Autism is typically diagnosed at 3 years of age. Some children are brought to attention and receive a diagnosis even earlier at 2 years of age. Although some behavioral characteristics, qualitatively similar to the defining features of autism, can sometimes be observed at younger ages (for example at 12 months and later), typical features sufficient for a diagnosis of autism are not usually present before age 2 years.

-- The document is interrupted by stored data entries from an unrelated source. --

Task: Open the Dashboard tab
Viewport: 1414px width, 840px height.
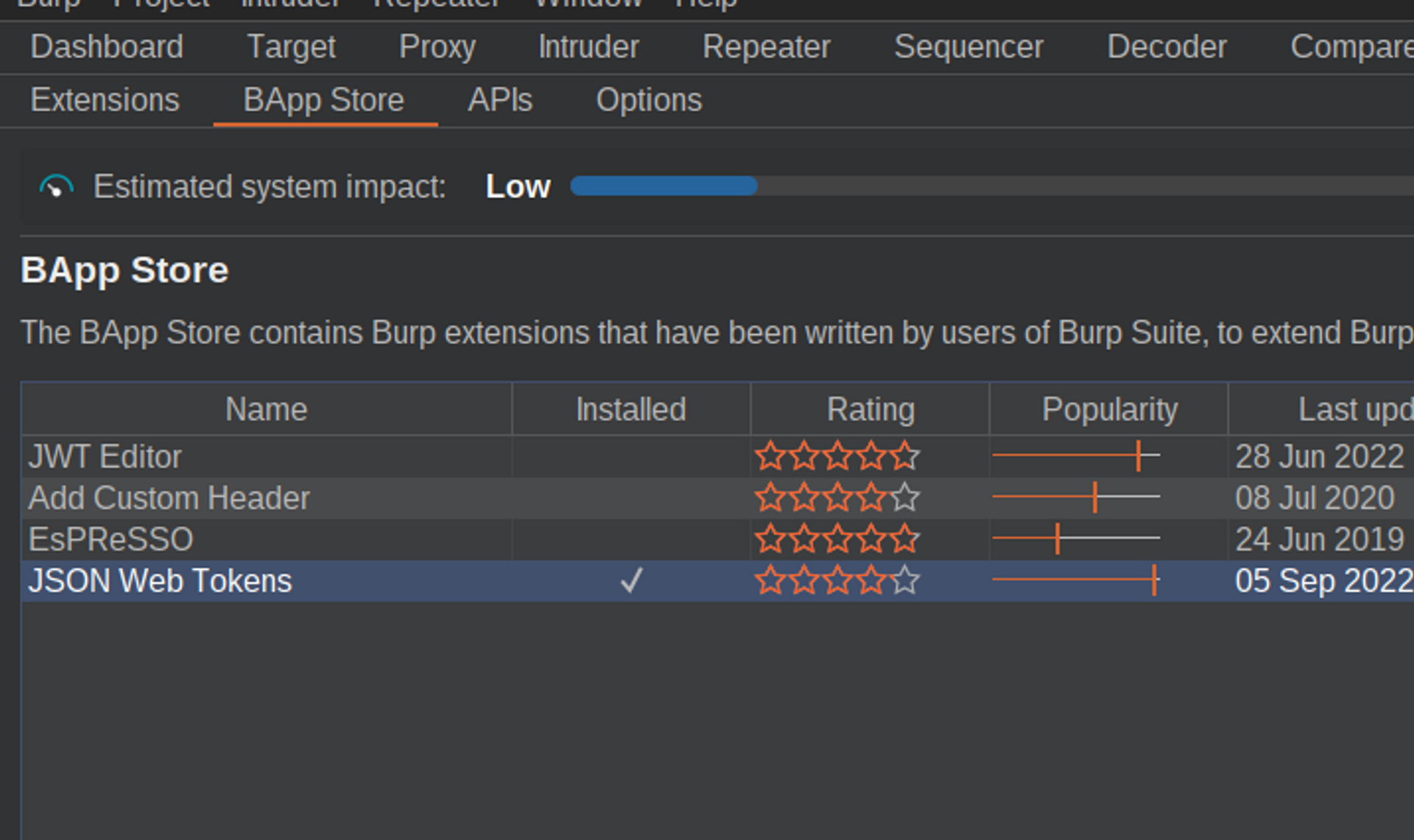Action: click(107, 47)
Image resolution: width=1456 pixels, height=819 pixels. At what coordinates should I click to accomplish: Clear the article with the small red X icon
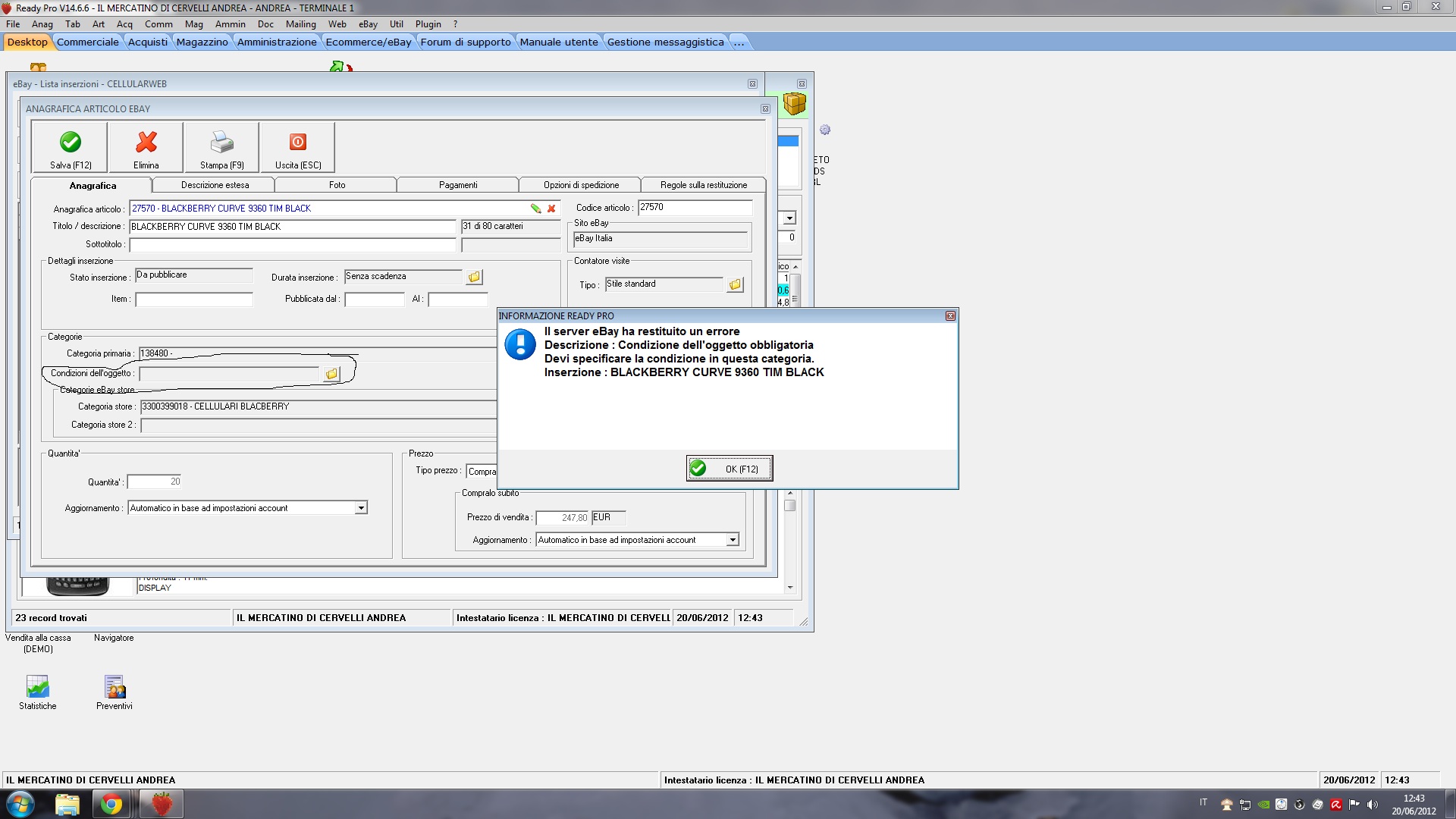pyautogui.click(x=551, y=209)
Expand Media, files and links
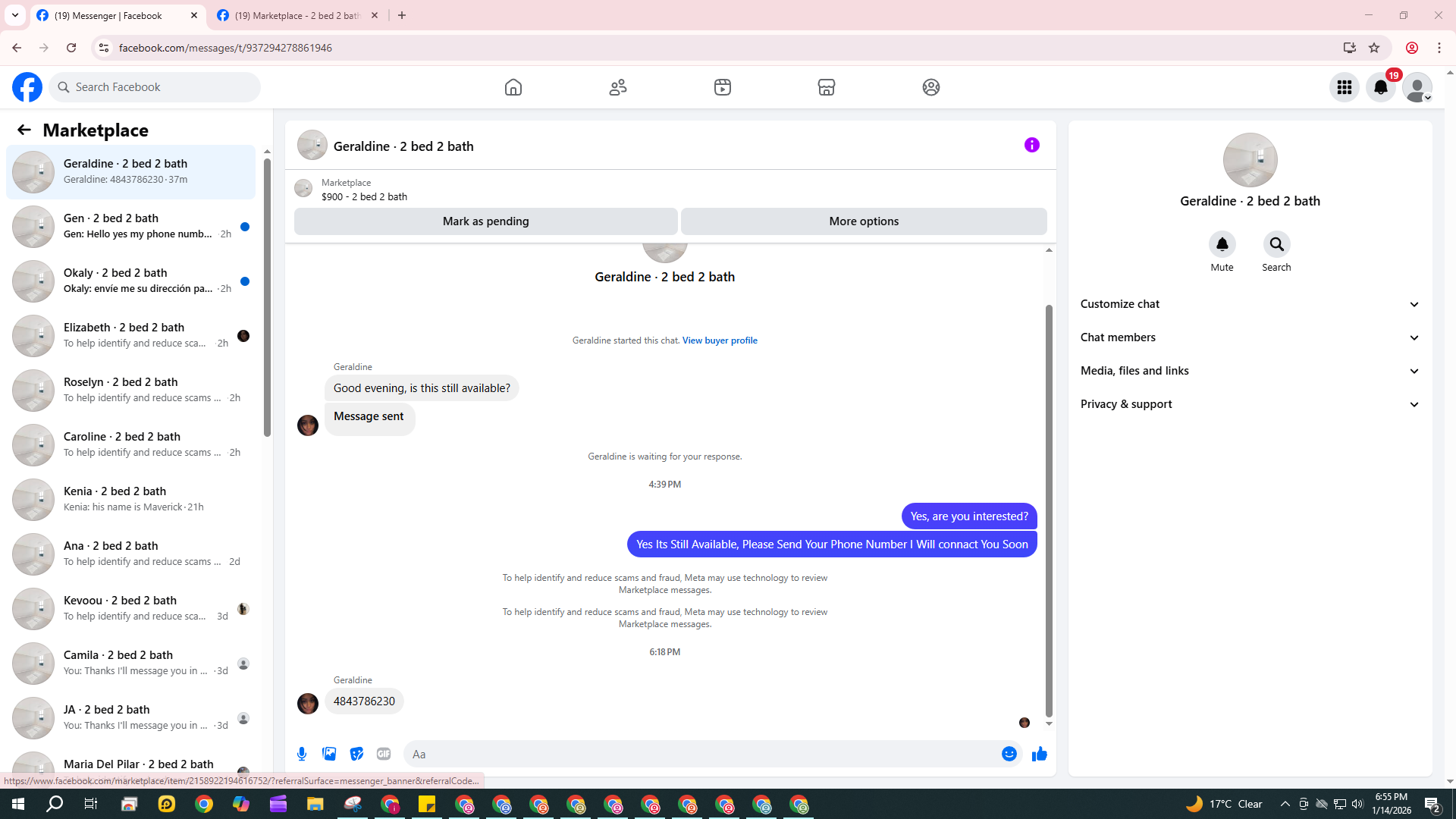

While we do not know specifically what causes autism, twin and family studies have demonstrated that genetic factors play a significant role in many cases. This study examines younger siblings (brothers and sisters) of children with autism. Twin and family studies have shown that younger brothers and sisters of children with autism are at a higher risk of also developing autism than those children that do not have relatives with this condition. Therefore by studying younger brothers and sisters of children with autism, some of whom will be unfortunately diagnosed with autism at later ages, we have the opportunity to gain insights into the developing brain in autism at these early ages before a formal diagnosis is determined. While we understand the worries this idea may raise in some families the insights possible about the developing brain in autism, from such a study, are potentially extremely valuable.

In particular some children with autism have been shown to have overall brain overgrowth by age 2 years. One large study of head circumference by our group suggests that this overgrowth begins (on average) around 12 months of age. We therefore propose to conduct an MRI (Magnetic Resonance Imaging) brain scan of children at risk for autism (i.e., younger brothers and sisters of older autistic individuals) at around 3 months of age, with repeat scans through 24 months of age. In addition to targeting brothers and sisters of autistic individuals, we will use newly developed behavioral assessment tools and parental questionnaires to help us identify infants at risk for autism. Through the use of MRI technology we will capture images of the brain and perform sophisticated brain measurements. The data gathered in this study will provide important information regarding early brain development in autism, which may in turn provide clues that will eventually result in early rationale interventions (e.g., early behavioral or medication treatments) to improve outcomes for children with autism.